Into this situation, of course, a crime must fall, and it’s a doozy.  As the denizens of Benedict are gathered in the bar one night, a woman comes in, beaten and bloody.  Everyone in town is pretty sure the person responsible is her husband, Ned, whom no one seems to like. The woman, Claudia, more or less confirms this and the doctor is called.

Beth lives at a halfway house (basically by accident), under the strong watchful eye of Viola, who ends up serving as the de facto town jailer.  She also takes in probationers and reforms them. Her sister, Benny, runs the bar, and Benny steps up to take care of the Claudia situation.  Claudia ends up under her supervision as Beth and Viola head home, but of course the next morning Ned’s body is found in what passes for the town square.

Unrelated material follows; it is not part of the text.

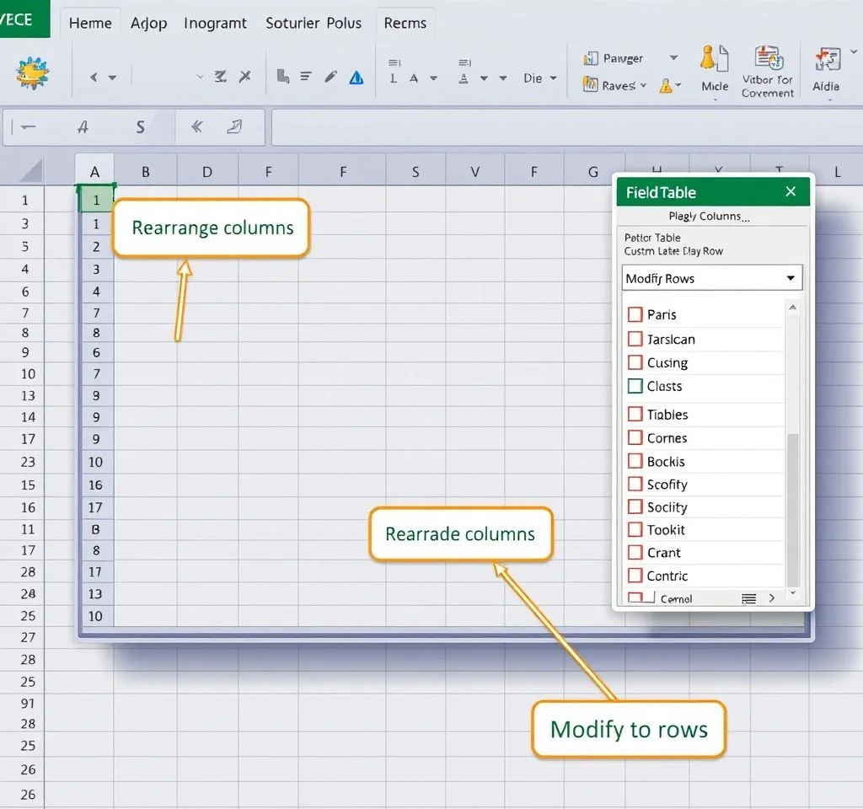Switch to the Inogramt tab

Shelton spins this into a locked room mystery as most of the suspects were under lock and key, or within sight of each other, at the time of the murder. The wild card is Ned’s sister, Lucy, on the run from the law herself and Viola is asked by the town lawman to keep her under locked up until either a flight or a ferry to Juneau can take place, which, because of weather, is not happening.

Shelton manages to combine the more quaint small town aspects of Benedict, which is a cozy trope, with the ferocity of the Alaskan winter and the different ways the residents of Benedict react to the long months of isolation, dark, and cold, which is more of a noir trope.

Mill turns out to be mostly a help to the situation, earning at least a grudging respect from most of Beth’s friends, and granted a look-the-other-way from the town cop – as long as she doesn’t stay in town too long.  Beth is happy to be reunited with her mother, but also frustrated, wary, and curious. Family is complicated, and the deft Shelton never lets the reader forget that fact.

As the mystery unravels and Mill and Beth reach an epiphany of sorts, the clever Shelton leaves a dandy hanging thread for the reader on the last page, making it very difficult to wait for book four.  This is a wonderful series, balancing relationships and a clever mystery with a well paced and told story.  I’m a huge fan. I love the female centric universe as well as the complicated Beth.